(Stored records)
★ ★ ★
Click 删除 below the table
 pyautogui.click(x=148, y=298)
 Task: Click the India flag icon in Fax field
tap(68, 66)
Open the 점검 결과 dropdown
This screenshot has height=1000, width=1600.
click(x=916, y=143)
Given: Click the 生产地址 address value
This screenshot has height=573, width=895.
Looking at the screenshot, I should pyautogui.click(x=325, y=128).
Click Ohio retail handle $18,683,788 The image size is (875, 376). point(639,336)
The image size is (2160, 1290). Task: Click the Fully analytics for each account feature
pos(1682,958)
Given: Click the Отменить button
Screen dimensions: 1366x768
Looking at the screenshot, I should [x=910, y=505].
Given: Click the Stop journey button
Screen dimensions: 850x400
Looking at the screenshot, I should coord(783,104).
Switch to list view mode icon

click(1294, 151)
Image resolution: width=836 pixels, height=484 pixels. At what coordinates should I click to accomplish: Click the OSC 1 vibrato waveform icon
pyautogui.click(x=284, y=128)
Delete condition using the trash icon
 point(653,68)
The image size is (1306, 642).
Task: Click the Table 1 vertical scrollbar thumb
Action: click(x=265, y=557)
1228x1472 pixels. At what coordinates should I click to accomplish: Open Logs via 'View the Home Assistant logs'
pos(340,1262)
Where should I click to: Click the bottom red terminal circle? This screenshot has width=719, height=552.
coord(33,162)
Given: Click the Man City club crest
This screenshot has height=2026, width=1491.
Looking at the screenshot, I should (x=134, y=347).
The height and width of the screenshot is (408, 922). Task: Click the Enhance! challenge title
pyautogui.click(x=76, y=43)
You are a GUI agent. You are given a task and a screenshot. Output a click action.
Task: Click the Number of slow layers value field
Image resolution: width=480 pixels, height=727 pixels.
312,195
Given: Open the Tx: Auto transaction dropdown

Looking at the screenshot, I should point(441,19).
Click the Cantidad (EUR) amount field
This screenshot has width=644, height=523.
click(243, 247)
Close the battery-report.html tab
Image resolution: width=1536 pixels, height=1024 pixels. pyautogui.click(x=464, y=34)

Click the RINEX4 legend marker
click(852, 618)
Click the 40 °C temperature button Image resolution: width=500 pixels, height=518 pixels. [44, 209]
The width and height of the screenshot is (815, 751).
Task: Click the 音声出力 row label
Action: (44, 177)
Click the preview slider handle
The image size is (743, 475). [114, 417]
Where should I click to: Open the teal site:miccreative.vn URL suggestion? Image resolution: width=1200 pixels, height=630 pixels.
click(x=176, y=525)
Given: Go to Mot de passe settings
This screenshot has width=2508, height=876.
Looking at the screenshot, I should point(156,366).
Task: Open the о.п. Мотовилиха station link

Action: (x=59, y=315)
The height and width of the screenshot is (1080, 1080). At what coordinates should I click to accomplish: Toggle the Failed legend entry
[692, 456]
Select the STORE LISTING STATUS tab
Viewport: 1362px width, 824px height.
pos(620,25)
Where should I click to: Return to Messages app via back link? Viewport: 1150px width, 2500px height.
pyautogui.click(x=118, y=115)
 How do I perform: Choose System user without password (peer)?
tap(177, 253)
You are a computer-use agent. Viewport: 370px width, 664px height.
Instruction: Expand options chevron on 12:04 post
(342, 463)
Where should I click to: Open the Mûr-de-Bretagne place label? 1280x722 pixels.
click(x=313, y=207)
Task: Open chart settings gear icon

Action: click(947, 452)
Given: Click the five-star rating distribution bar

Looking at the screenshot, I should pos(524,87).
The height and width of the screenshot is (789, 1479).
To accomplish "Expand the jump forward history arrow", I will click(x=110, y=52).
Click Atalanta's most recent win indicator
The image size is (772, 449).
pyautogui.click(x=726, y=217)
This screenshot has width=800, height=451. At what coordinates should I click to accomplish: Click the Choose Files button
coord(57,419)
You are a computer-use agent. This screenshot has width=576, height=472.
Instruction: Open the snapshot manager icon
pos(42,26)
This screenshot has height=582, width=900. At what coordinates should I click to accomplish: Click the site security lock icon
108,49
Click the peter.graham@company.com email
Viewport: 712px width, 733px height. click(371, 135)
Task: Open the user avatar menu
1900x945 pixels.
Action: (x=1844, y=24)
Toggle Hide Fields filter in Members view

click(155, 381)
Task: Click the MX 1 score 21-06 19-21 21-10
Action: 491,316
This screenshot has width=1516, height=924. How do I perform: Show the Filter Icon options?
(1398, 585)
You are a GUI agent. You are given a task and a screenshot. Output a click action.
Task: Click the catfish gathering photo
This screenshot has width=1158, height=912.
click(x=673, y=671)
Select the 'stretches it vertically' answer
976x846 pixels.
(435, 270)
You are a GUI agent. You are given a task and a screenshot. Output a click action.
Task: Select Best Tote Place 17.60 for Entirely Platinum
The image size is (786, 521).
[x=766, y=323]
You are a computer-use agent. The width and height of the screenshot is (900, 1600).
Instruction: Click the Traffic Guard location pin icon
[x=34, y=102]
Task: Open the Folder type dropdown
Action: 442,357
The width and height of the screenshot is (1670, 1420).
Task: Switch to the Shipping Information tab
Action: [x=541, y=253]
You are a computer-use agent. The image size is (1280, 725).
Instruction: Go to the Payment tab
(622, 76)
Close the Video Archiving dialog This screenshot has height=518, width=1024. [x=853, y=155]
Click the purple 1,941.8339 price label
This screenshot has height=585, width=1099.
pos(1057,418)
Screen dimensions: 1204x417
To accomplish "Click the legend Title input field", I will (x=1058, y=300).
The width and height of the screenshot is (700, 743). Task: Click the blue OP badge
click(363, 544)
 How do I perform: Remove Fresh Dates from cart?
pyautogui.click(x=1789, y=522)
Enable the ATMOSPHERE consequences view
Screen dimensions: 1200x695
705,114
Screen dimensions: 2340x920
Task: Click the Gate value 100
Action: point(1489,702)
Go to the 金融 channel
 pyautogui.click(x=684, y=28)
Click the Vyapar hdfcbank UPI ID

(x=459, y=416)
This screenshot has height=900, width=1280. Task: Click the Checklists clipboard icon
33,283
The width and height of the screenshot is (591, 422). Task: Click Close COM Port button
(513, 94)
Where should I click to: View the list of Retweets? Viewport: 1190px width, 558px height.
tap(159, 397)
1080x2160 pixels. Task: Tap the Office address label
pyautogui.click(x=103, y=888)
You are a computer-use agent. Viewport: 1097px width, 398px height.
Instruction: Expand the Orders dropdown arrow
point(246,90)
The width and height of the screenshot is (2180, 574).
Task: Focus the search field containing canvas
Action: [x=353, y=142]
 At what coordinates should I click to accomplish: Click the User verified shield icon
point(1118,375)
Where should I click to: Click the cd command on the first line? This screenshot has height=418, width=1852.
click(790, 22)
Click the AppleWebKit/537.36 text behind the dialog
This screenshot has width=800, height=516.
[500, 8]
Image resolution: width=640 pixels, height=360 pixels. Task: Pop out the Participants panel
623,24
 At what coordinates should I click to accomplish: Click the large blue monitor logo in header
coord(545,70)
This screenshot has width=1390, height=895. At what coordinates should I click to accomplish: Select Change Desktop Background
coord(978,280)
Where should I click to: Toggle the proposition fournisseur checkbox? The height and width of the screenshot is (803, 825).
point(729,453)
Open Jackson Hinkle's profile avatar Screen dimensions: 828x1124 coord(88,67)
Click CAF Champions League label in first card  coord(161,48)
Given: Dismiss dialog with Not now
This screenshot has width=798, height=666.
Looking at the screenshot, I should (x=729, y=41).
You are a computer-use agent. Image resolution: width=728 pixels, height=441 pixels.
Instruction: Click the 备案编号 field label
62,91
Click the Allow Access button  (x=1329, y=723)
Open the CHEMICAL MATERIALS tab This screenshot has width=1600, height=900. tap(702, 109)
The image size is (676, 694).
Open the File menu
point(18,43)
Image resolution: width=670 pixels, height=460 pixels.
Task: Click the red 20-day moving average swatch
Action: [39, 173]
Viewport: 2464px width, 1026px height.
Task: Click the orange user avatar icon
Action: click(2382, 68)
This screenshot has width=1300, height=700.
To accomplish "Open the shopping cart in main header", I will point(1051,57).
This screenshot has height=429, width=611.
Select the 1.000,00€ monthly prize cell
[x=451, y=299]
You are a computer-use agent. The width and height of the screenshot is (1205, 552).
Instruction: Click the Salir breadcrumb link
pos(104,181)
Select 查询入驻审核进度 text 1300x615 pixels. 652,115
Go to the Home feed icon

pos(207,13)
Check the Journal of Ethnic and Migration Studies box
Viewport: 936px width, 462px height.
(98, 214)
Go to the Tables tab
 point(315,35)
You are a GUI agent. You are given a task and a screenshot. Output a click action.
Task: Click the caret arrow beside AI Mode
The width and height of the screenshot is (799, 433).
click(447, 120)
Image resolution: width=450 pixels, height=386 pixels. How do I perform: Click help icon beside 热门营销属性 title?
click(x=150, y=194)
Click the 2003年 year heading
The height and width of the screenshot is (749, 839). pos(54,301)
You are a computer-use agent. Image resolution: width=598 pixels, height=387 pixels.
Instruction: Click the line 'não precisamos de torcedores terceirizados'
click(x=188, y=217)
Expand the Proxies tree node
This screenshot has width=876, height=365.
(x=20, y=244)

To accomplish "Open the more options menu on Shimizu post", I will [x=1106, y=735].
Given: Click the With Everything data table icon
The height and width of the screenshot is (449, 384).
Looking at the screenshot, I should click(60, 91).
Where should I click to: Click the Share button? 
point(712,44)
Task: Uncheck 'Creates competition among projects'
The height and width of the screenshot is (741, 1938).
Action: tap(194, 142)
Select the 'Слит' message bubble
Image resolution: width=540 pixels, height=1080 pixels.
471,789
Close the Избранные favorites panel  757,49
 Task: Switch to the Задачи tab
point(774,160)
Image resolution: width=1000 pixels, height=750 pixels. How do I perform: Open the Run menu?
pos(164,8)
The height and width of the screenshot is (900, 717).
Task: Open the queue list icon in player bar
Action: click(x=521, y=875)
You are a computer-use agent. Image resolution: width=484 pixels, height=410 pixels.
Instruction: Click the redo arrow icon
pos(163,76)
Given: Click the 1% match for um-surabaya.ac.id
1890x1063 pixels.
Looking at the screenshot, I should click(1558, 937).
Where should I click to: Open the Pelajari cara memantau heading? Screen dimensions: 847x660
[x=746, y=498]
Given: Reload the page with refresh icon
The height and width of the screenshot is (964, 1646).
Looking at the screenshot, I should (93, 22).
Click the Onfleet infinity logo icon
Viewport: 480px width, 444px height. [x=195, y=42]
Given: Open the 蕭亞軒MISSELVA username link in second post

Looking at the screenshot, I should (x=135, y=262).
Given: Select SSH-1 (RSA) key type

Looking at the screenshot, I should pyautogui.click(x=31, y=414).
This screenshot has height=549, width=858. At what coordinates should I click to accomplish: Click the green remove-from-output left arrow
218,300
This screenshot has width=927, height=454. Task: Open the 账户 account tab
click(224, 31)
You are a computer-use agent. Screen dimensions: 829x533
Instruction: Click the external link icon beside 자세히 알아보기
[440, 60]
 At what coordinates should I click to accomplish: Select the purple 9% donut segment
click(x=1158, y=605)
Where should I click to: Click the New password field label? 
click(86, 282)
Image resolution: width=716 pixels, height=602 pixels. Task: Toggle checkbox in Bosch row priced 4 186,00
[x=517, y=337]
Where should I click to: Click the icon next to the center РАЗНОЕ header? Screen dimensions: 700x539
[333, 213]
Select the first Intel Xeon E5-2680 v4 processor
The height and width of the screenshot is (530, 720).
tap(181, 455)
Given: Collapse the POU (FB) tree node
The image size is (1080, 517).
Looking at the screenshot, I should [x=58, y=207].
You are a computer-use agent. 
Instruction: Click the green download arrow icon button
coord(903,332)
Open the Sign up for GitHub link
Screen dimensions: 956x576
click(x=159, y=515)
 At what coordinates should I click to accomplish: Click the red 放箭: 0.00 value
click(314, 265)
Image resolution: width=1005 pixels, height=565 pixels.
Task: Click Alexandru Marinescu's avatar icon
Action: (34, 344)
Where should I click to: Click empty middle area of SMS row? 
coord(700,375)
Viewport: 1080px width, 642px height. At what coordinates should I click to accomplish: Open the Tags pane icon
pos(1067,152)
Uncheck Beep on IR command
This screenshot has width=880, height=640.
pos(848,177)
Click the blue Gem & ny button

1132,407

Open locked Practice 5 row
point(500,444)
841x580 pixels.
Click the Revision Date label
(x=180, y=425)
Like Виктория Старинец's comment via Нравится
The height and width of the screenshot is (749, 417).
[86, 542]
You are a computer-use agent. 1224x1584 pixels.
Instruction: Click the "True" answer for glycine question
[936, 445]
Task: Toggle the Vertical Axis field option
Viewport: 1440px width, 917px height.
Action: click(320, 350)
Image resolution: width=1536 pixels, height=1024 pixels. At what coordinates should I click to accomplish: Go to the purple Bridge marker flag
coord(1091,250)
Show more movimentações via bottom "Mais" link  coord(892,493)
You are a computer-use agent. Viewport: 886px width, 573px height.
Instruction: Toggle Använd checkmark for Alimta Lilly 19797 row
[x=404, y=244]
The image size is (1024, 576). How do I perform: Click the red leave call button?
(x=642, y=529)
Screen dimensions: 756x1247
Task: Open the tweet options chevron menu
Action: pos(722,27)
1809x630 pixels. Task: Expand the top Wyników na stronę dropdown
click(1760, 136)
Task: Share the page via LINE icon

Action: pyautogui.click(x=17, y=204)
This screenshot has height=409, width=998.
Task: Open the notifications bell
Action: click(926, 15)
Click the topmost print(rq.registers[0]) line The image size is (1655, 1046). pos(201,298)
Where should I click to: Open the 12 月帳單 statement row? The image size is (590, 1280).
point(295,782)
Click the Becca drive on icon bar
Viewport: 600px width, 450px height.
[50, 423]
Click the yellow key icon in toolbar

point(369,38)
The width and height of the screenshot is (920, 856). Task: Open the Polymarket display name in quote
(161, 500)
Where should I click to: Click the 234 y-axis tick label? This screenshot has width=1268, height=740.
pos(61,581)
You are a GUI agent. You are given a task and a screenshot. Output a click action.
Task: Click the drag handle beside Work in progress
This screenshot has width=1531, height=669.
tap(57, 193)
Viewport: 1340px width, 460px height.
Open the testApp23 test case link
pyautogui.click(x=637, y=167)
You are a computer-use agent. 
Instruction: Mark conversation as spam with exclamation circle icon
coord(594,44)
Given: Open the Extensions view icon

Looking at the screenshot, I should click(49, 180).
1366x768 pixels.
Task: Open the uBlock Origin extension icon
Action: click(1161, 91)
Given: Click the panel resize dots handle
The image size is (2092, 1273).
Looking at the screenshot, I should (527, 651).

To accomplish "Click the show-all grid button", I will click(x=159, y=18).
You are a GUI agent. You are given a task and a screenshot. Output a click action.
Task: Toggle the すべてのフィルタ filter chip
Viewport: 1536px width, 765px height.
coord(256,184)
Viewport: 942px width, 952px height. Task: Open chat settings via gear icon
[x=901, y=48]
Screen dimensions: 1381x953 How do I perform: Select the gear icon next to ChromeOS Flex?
★ ★ ★
About this exercise » How many lines in the records above contain the word "text"? Answer with the number alone.

Response box » 2